In conclusion, the Lomax distribution is a crucial probability distribution with many applications in survival analysis, actuarial science, economics, and business. It is a heavy-tailed distribution that exhibits a higher probability of generating rare events, making it useful in extreme value analysis. This distribution is defined by two parameters: λ, the scale parameter, and κ, the shape parameter. The Lomax distribution’s PDF and CDF formulas explicitly show the dependence of the distribution on these parameters, making it easy to calculate quantiles and probabilities. Understanding the Lomax distribution’s properties and applications is essential in many fields, and hopefully, this blog has provided a useful introduction.

## References

[1] K. Lomax. Business failures: another example of the analysis of failure data. J Am Stat Assoc. 1987;49:847–852

[2] Fuzzyrandom, CC BY-SA 4.0 https://creativecommons.org/licenses/by-sa/4.0, via Wikimedia Commons

[3] E. Oguntunde et al. “A New Generalization of the Lomax Distribution with Increasing, Decreasing, and Constant Failure Rate.” Modelling and Simulation in Engineering Volume 2017.

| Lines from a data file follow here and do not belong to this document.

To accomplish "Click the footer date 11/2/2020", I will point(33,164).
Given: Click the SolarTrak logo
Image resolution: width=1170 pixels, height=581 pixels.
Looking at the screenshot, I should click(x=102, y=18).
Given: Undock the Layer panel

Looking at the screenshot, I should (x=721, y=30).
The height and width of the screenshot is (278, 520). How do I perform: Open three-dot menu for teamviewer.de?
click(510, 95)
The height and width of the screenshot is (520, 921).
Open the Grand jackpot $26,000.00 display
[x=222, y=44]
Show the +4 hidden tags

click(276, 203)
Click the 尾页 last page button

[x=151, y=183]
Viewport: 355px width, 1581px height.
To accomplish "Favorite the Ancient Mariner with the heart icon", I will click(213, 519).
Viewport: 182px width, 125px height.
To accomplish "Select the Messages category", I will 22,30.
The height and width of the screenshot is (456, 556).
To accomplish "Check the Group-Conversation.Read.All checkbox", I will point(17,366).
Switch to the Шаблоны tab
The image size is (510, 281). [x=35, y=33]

[4] M.E. Mead. On Five-Parameter Lomax Distribution:Properties and Applications. Pakistan Journal of Statistics and Operation Research. Vol 12. No.1. 2016.

[5] El-Bassiouny A. H., Abdo N. F., Shahen H. S. Exponential lomax distribution. *International Journal of Computer Applications*, 2015; 121(13).

[6] Abdul-Moniem, Ibrahim & Abdel-Hameed, H. (2012). On exponentiated Lomax distribution. International Journal of Mathematical Education. 33. 1-7.

[7] Gauss M. Cordeiro, Edwin M.M. Ortega & Božidar V. Popović (2015) The gamma-Lomax distribution, Journal of Statistical Computation and Simulation, 85:2, 305-319, DOI: 10.1080/00949655.2013.822869

[8] Artur J. Lemonte & Gauss M. Cordeiro (2013) An extended Lomax distribution, Statistics, 47:4, 800-816, DOI: 10.1080/02331888.2011.568119

[9] Bander Al-Zahrania, Hanaa Sagorb. The Poisson-Lomax Distribution. Revista Colombiana de Estadística Junio 2014, volumen 37, no. 1, pp. 225 a 245

[10] Rady, EH.A., Hassanein, W.A. & Elhaddad, T.A. The power Lomax distribution with an application to bladder cancer data. *SpringerPlus* **5**, 1838 (2016). https://doi.org/10.1186/s40064-016-3464-y

[11] Ashour, Samir & Eltehiwy, Mahmoud. (2013). Transmuted Lomax Distribution. American Journal of Applied Mathematics and Statistics. 1. 121-127. 10.12691/ajams-1-6-3.

[12] Tahir, M. & Cordeiro, Gauss & Mansoor, M. & Zubair,. (2014). The Weibull-Lomax distribution: Properties and Applications. Hacettepe University Bulletin of Natural Sciences and Engineering Series B: Mathematics and Statistics. 10.15672/HJMS.2014147465.

[13] Kilany, Neveen. (2016). Weighted Lomax distribution. SpringerPlus. 5. 10.1186/s40064-016-3489-2.